Chapter 10. Running Spark
This chapter covers
- Spark runtime components
- Spark cluster types
- Job and resource scheduling
- Configuring Spark
- Spark web UI
- Running Spark on the local machine
In previous chapters, we mentioned different ways to run Spark. In this and the next two chapters, we’ll discuss ways to set up a Spark cluster. A Spark cluster is a set of interconnected processes, usually running in a distributed manner on different machines. The main cluster types that Spark runs on are YARN, Mesos, and Spark standalone. Two other runtime options, local mode and local cluster mode, although the easiest and quickest methods of setting up Spark, are used mainly for testing purposes. The local mode is a pseudo-cluster running on a single machine, and the local cluster mode is a Spark standalone cluster that’s also confined to a single machine. If all this sounds confusing, don’t worry. We’ll explain these concepts in this chapter one step at a time.

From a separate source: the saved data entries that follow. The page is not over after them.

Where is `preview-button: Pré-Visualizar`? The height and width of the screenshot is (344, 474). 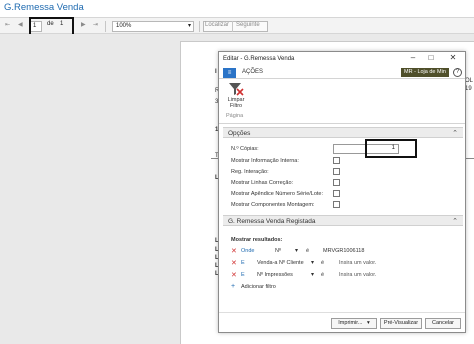
preview-button: Pré-Visualizar is located at coordinates (401, 324).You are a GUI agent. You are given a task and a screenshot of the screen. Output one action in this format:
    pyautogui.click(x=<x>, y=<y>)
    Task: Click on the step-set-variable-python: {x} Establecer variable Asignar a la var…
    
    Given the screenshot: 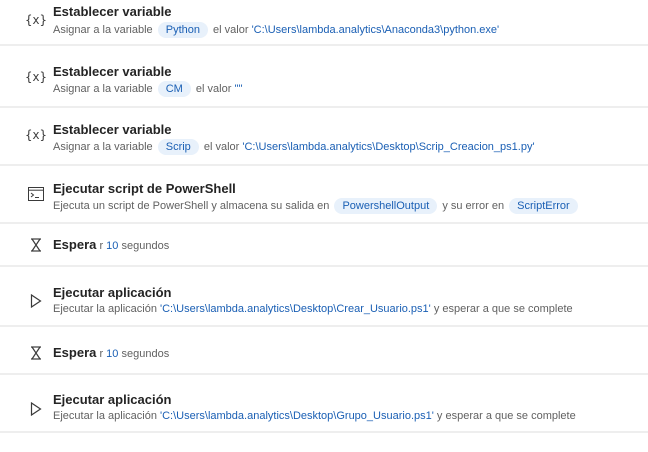 What is the action you would take?
    pyautogui.click(x=324, y=23)
     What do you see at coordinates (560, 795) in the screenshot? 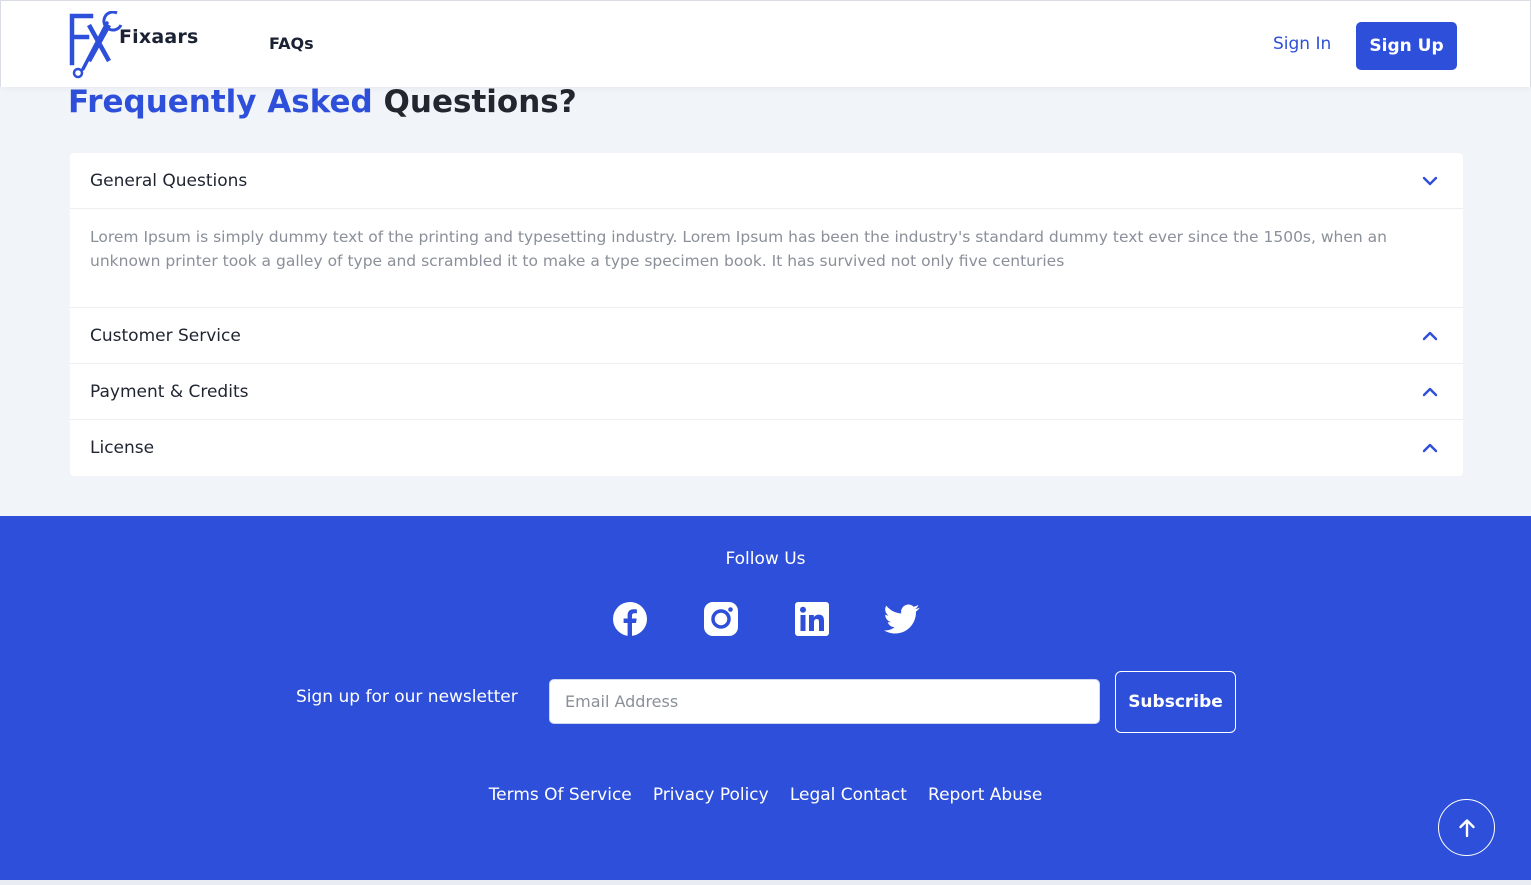
I see `terms-of-service-link: Terms Of Service` at bounding box center [560, 795].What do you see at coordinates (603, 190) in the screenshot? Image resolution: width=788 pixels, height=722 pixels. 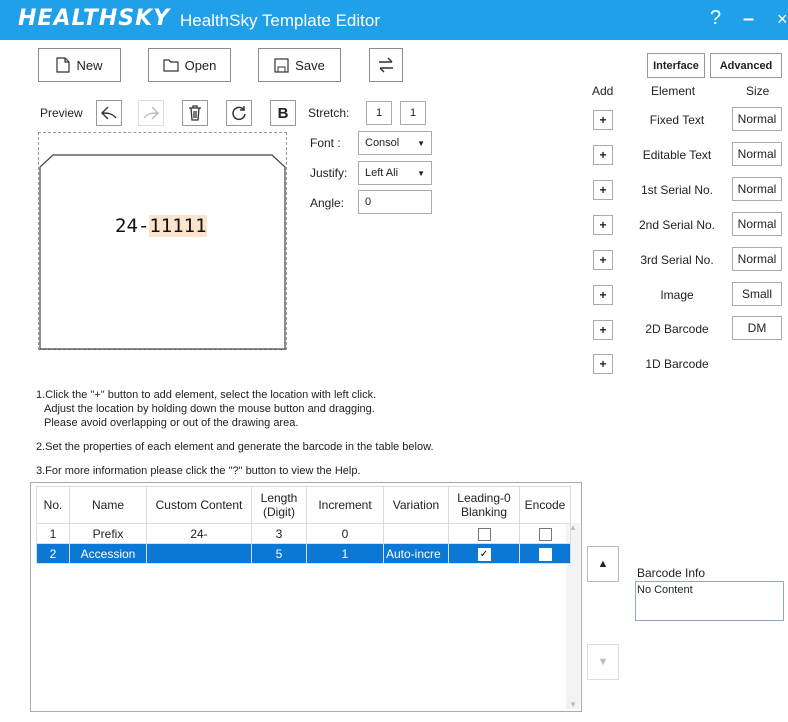 I see `add-1st-serial-button: +` at bounding box center [603, 190].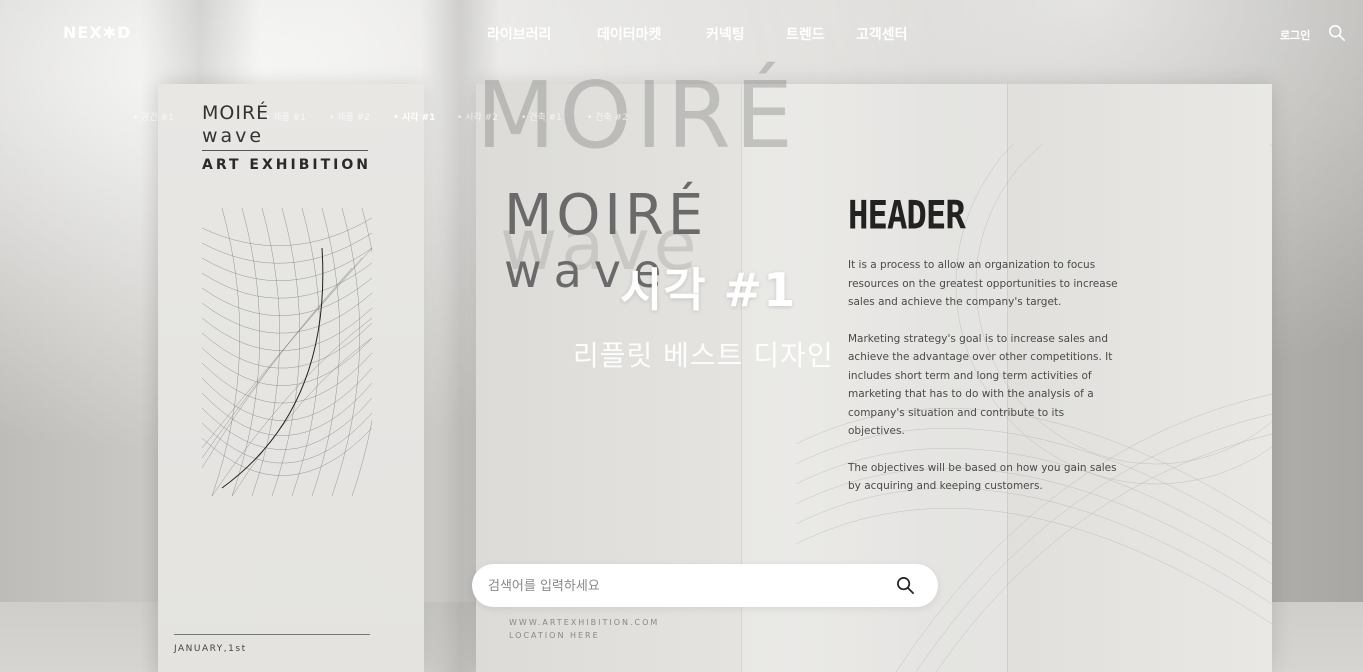 This screenshot has height=672, width=1363. I want to click on poster-location: LOCATION HERE, so click(554, 636).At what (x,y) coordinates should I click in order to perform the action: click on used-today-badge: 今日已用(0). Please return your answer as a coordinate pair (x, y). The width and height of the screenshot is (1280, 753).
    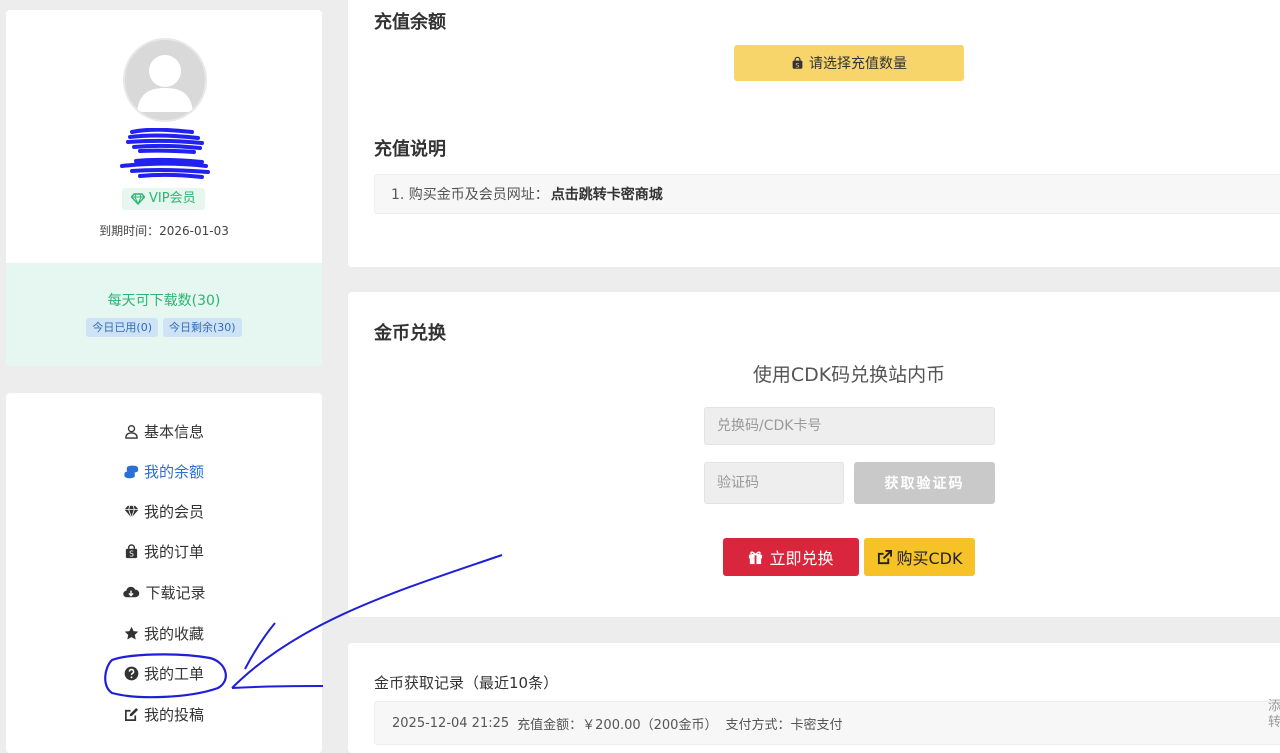
    Looking at the image, I should click on (122, 328).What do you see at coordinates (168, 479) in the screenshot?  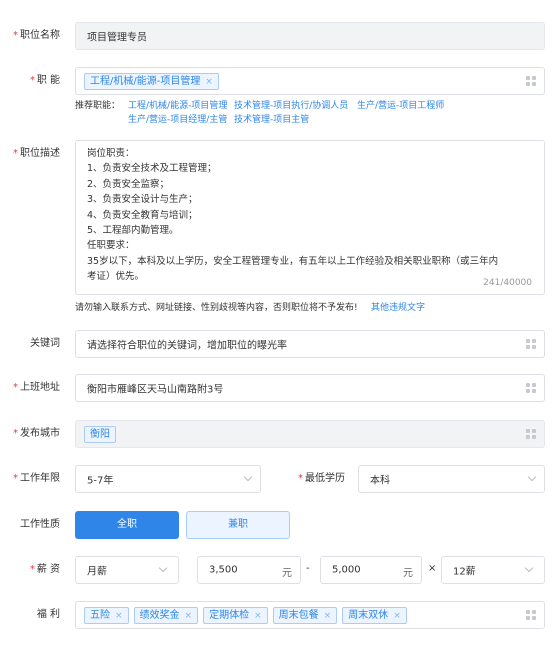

In this chapter, we’ll also describe common elements of the Spark runtime architecture that apply to all the Spark cluster types. For example, driver and executor processes, as well as Spark context and scheduler objects, are common to all Spark runtime modes. Job and resource scheduling also function similarly on all cluster types, as do usage and configuration for the Spark web UI, used to monitor the execution of Spark jobs.